▸ Problem
Copy the items from the line containing "Image resolution: width=1568" through the last of the items, swapping "green" for "blue" and changing nothing else. Leave the pictures out.

▸ Task inputs
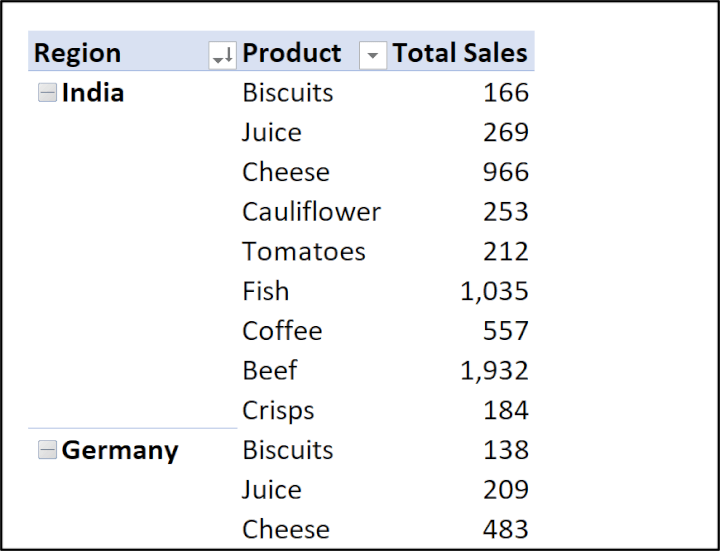Select the Tomatoes product cell

point(304,252)
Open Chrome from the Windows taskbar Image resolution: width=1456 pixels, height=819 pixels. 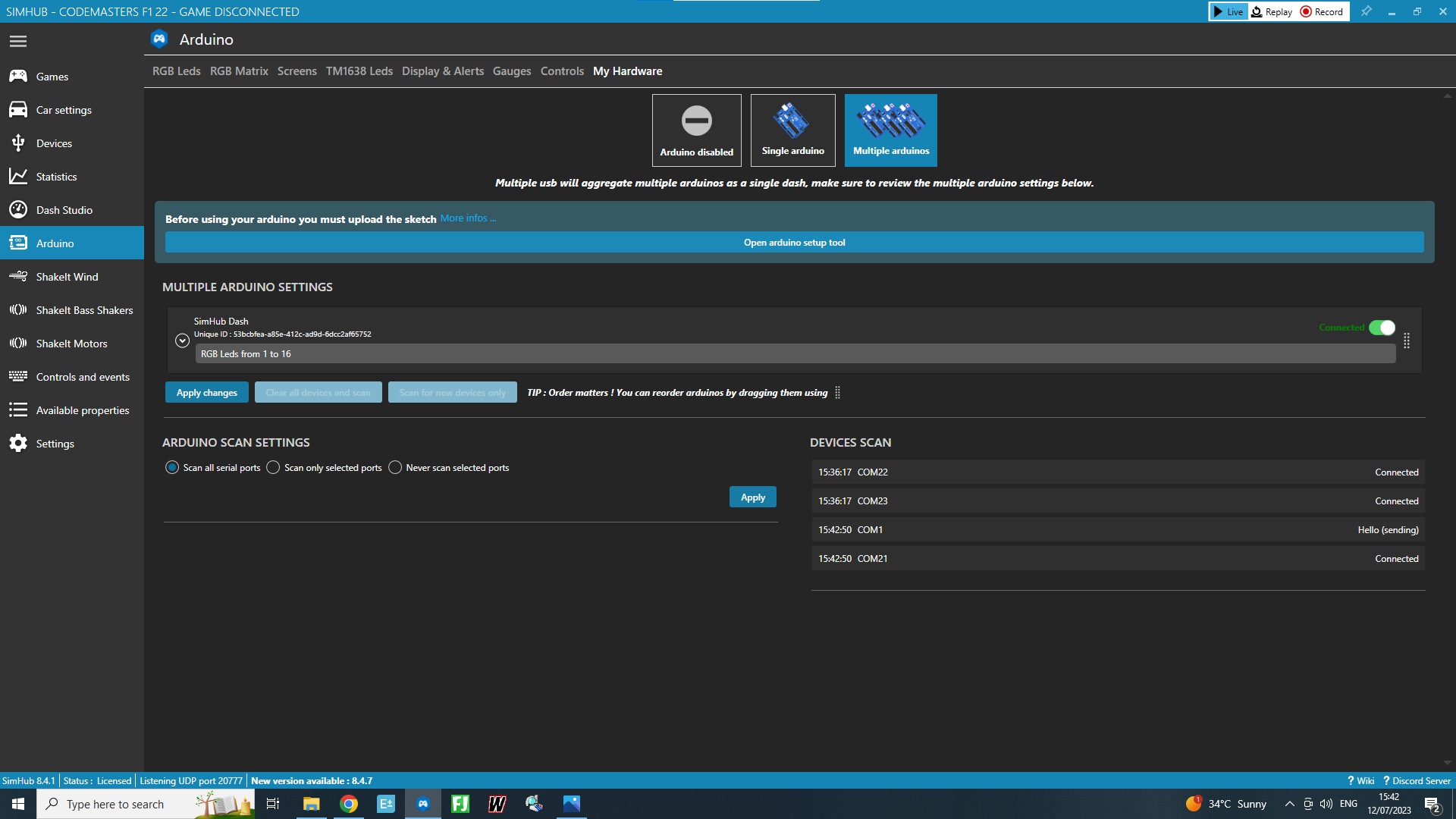point(349,804)
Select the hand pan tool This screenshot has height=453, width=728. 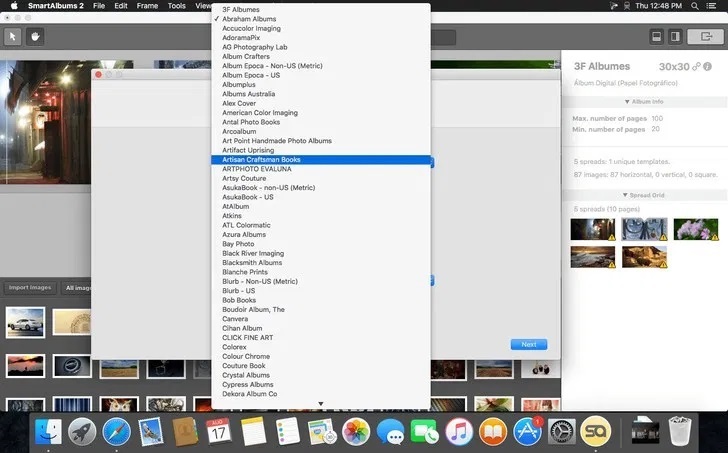tap(35, 37)
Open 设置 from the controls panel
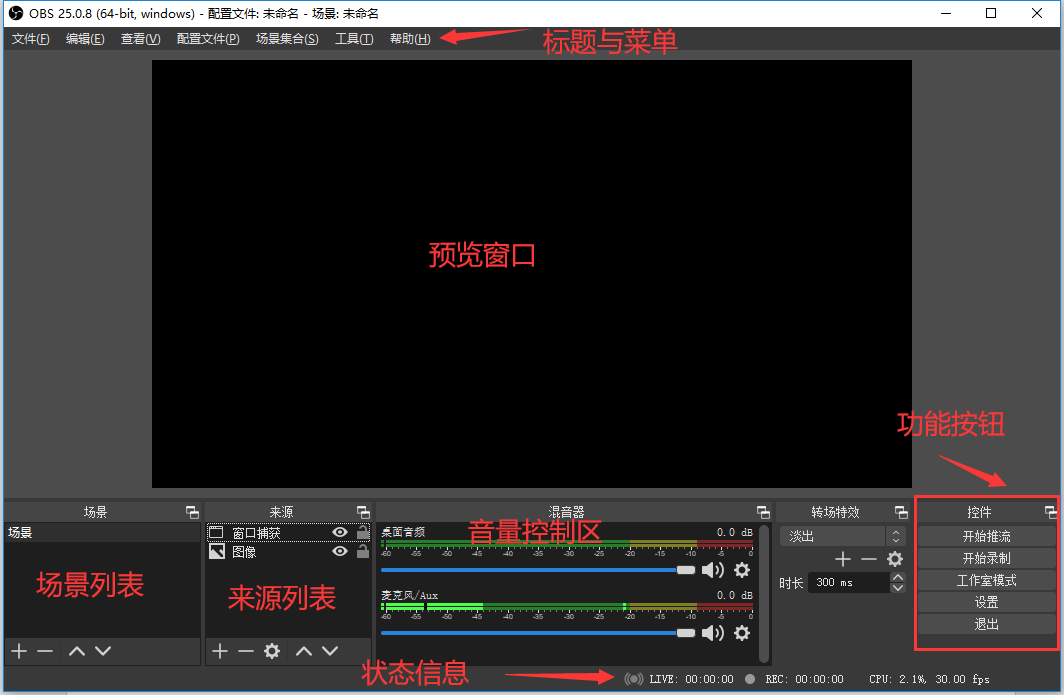 (x=986, y=602)
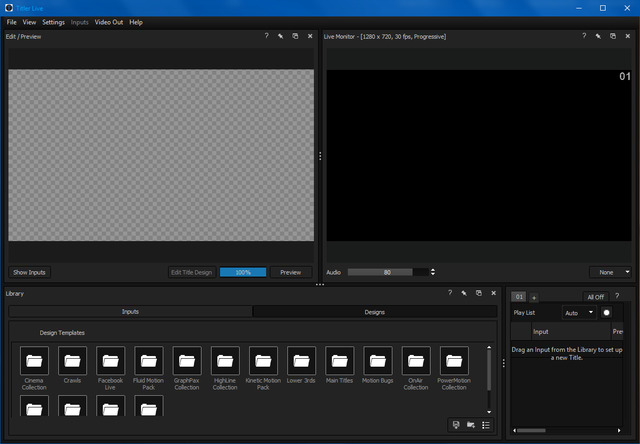Open the Play List Auto dropdown

pos(579,313)
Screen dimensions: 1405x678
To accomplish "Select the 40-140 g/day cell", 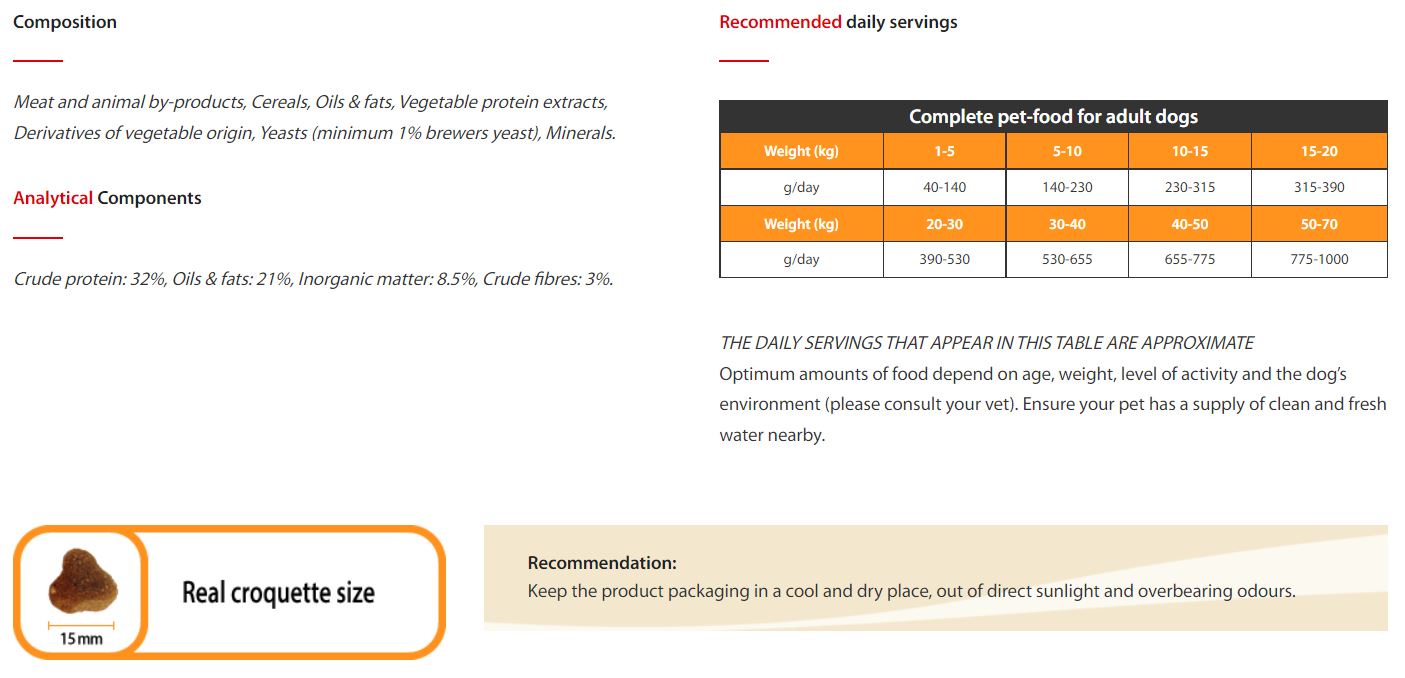I will point(944,187).
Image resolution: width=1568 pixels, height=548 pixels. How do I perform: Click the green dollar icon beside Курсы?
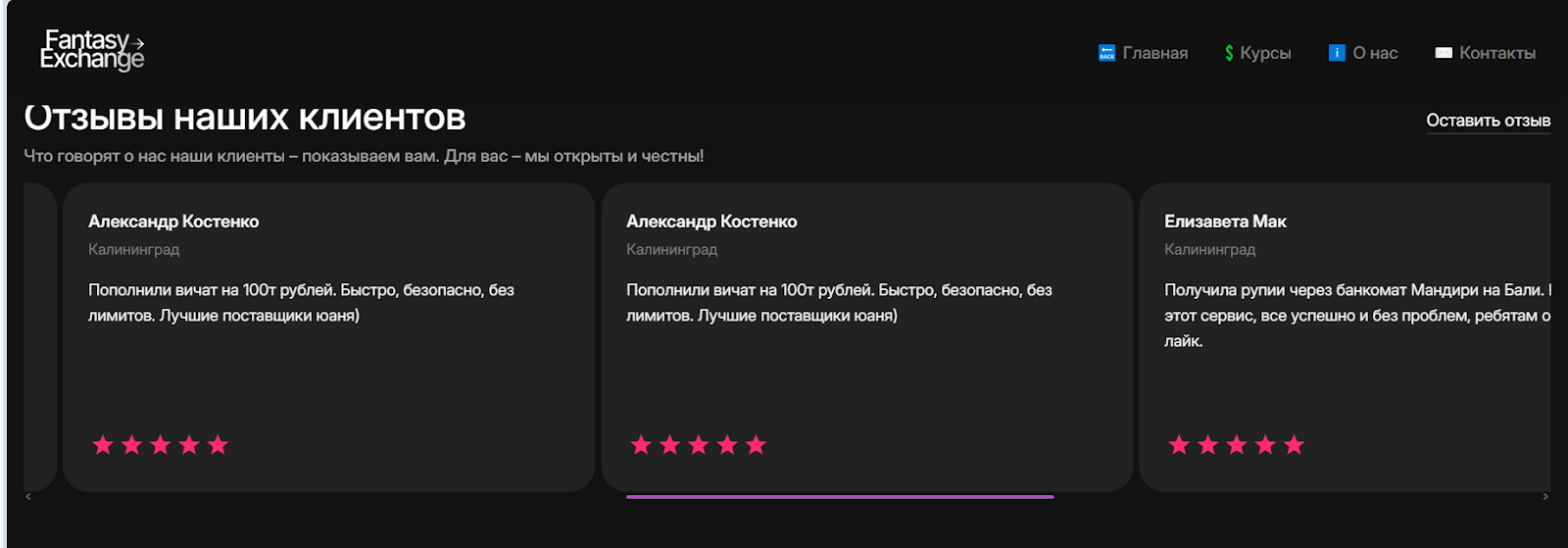(1229, 53)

▸ Full output
Image resolution: width=1568 pixels, height=548 pixels. How do I perform: Click the blue dollar icon beside Курсы?
(1229, 53)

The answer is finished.